TO DO »
Restate the listing exactly and in full.
━━━ DATA
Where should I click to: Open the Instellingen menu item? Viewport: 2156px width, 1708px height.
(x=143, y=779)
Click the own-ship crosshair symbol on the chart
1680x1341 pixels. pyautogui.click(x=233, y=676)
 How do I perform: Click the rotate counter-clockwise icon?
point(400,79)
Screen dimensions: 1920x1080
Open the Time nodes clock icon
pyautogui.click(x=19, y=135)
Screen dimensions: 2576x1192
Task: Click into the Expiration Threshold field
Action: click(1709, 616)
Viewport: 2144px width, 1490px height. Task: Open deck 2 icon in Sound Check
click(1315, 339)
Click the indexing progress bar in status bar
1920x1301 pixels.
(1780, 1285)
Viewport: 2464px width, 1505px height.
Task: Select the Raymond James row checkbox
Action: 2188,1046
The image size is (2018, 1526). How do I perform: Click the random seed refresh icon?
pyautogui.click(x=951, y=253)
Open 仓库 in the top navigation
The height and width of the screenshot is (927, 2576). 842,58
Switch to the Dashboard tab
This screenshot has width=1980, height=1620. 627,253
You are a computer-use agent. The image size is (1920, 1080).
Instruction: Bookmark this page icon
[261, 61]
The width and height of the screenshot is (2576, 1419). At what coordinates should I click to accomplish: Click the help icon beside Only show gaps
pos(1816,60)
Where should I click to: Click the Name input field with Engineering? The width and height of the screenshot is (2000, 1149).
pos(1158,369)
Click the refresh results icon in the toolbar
━━━━━━
ANSWER TO THIS TASK »
Where should I click to: Open the Instellingen menu item? Viewport: 2156px width, 1708px height.
(x=143, y=779)
Click the own-ship crosshair symbol on the chart
1680x1341 pixels. pyautogui.click(x=233, y=676)
 How do I perform: Click the rotate counter-clockwise icon?
point(400,79)
Screen dimensions: 1920x1080
Open the Time nodes clock icon
pyautogui.click(x=19, y=135)
Screen dimensions: 2576x1192
Task: Click into the Expiration Threshold field
Action: click(1709, 616)
Viewport: 2144px width, 1490px height. Task: Open deck 2 icon in Sound Check
click(1315, 339)
Click the indexing progress bar in status bar
1920x1301 pixels.
(1780, 1285)
Viewport: 2464px width, 1505px height.
Task: Select the Raymond James row checkbox
Action: 2188,1046
The image size is (2018, 1526). How do I perform: Click the random seed refresh icon?
pyautogui.click(x=951, y=253)
Open 仓库 in the top navigation
The height and width of the screenshot is (927, 2576). 842,58
Switch to the Dashboard tab
This screenshot has width=1980, height=1620. 627,253
You are a computer-use agent. The image size is (1920, 1080).
Instruction: Bookmark this page icon
[261, 61]
The width and height of the screenshot is (2576, 1419). At what coordinates should I click to accomplish: Click the help icon beside Only show gaps
pos(1816,60)
Where should I click to: Click the Name input field with Engineering? The width and height of the screenshot is (2000, 1149).
pos(1158,369)
Click the refresh results icon in the toolbar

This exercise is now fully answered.